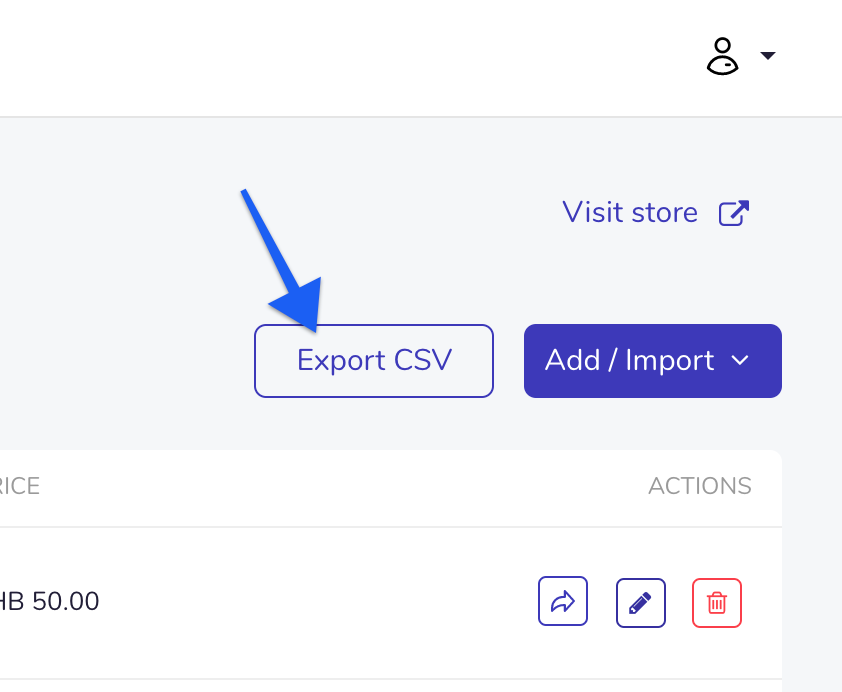The image size is (842, 692).
Task: Click the PRICE column header
Action: click(x=18, y=486)
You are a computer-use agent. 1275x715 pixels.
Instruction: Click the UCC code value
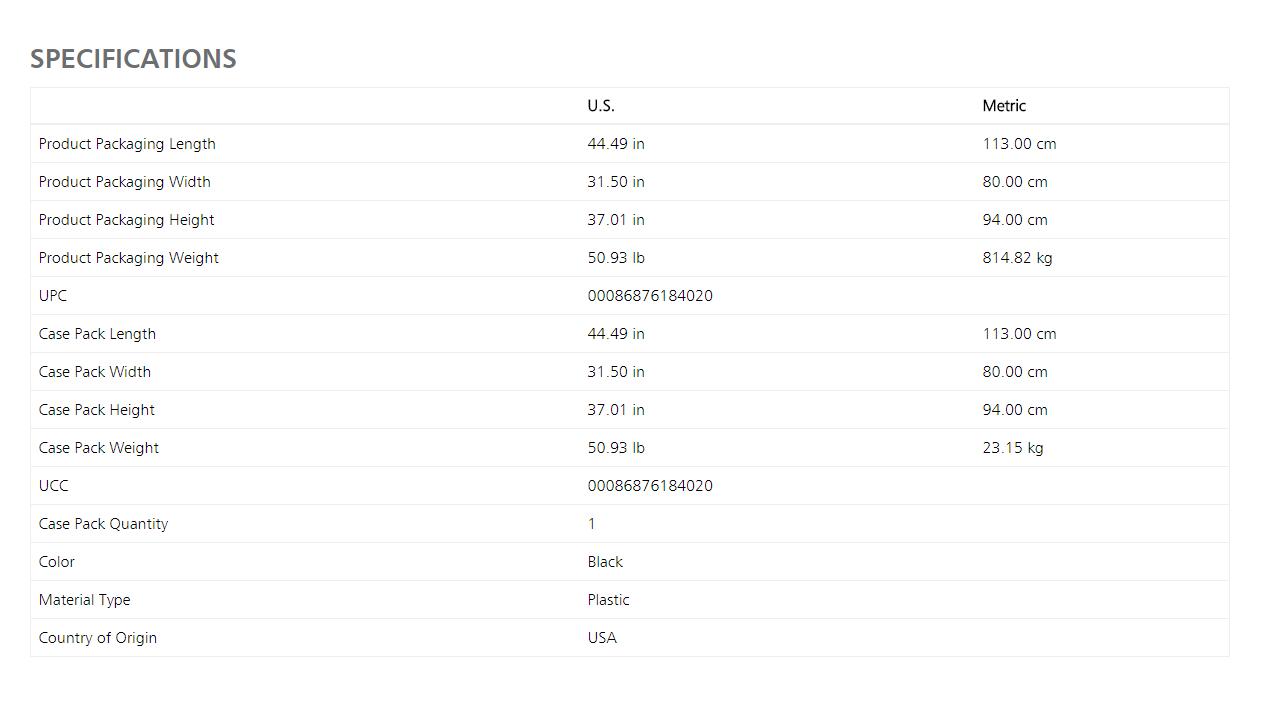[650, 486]
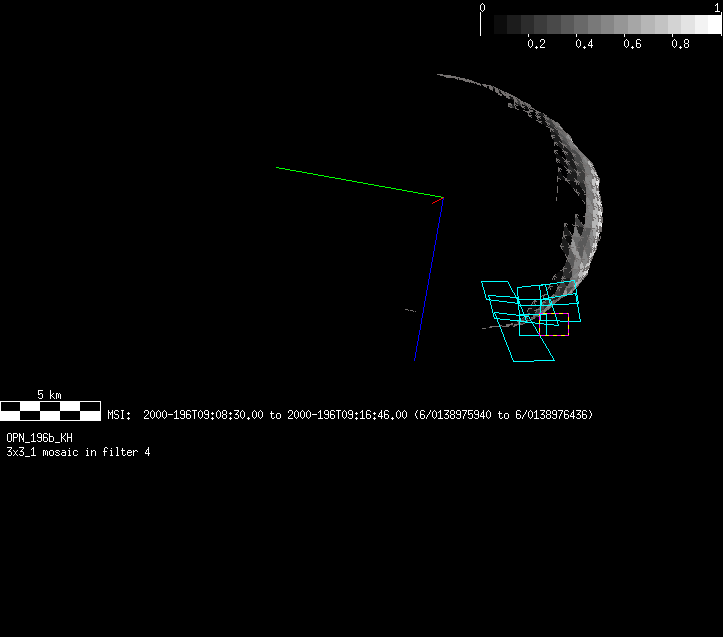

○ ○ ○ ○ ○ ○ ○

- What to do -
Each line from the one containing "You are a computer-use" through the last line of the entries above should be duplicated exactly, both included; leave out pictures and add nothing.

- Exercise result -
You are a computer-use agent. 1275x715 pixels.
Instruction: Click the UCC code value
[650, 486]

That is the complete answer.